Task directions
Copy the items below word for word.

Material provided

○ ○ ○ ○ ○

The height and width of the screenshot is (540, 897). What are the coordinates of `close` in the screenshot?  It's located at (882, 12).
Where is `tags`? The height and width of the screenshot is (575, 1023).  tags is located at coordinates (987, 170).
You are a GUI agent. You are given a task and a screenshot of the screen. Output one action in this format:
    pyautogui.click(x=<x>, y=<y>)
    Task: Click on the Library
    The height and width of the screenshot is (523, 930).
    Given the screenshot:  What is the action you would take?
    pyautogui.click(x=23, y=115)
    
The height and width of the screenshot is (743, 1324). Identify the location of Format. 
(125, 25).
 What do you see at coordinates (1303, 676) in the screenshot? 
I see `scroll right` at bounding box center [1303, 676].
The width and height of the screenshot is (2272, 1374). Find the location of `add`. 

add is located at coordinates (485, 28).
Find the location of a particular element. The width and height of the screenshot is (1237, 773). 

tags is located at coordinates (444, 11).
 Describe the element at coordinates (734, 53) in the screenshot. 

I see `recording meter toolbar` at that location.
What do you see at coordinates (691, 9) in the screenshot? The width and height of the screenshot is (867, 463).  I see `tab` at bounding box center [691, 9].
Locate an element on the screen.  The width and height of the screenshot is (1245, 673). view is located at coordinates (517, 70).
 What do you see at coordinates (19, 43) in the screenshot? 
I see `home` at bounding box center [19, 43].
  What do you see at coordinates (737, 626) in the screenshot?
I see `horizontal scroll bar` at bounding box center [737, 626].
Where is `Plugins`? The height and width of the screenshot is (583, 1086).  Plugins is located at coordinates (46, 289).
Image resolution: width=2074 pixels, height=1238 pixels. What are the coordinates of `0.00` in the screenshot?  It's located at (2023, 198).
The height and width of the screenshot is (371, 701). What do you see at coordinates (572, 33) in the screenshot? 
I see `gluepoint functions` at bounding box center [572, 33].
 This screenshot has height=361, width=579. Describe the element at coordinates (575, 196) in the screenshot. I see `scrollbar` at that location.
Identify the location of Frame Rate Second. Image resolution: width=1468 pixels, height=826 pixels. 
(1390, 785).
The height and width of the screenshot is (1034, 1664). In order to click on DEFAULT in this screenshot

○ ○ ○ ○ ○

Response below
The height and width of the screenshot is (540, 897). What are the coordinates of `close` in the screenshot?  It's located at (882, 12).
Where is `tags`? The height and width of the screenshot is (575, 1023).  tags is located at coordinates (987, 170).
You are a GUI agent. You are given a task and a screenshot of the screen. Output one action in this format:
    pyautogui.click(x=<x>, y=<y>)
    Task: Click on the Library
    The height and width of the screenshot is (523, 930).
    Given the screenshot:  What is the action you would take?
    pyautogui.click(x=23, y=115)
    
The height and width of the screenshot is (743, 1324). Identify the location of Format. 
(125, 25).
 What do you see at coordinates (1303, 676) in the screenshot? 
I see `scroll right` at bounding box center [1303, 676].
The width and height of the screenshot is (2272, 1374). Find the location of `add`. 

add is located at coordinates (485, 28).
Find the location of a particular element. The width and height of the screenshot is (1237, 773). 

tags is located at coordinates (444, 11).
 Describe the element at coordinates (734, 53) in the screenshot. 

I see `recording meter toolbar` at that location.
What do you see at coordinates (691, 9) in the screenshot? The width and height of the screenshot is (867, 463).  I see `tab` at bounding box center [691, 9].
Locate an element on the screen.  The width and height of the screenshot is (1245, 673). view is located at coordinates (517, 70).
 What do you see at coordinates (19, 43) in the screenshot? 
I see `home` at bounding box center [19, 43].
  What do you see at coordinates (737, 626) in the screenshot?
I see `horizontal scroll bar` at bounding box center [737, 626].
Where is `Plugins`? The height and width of the screenshot is (583, 1086).  Plugins is located at coordinates (46, 289).
Image resolution: width=2074 pixels, height=1238 pixels. What are the coordinates of `0.00` in the screenshot?  It's located at (2023, 198).
The height and width of the screenshot is (371, 701). What do you see at coordinates (572, 33) in the screenshot? 
I see `gluepoint functions` at bounding box center [572, 33].
 This screenshot has height=361, width=579. Describe the element at coordinates (575, 196) in the screenshot. I see `scrollbar` at that location.
Identify the location of Frame Rate Second. Image resolution: width=1468 pixels, height=826 pixels. 
(1390, 785).
The height and width of the screenshot is (1034, 1664). In order to click on DEFAULT in this screenshot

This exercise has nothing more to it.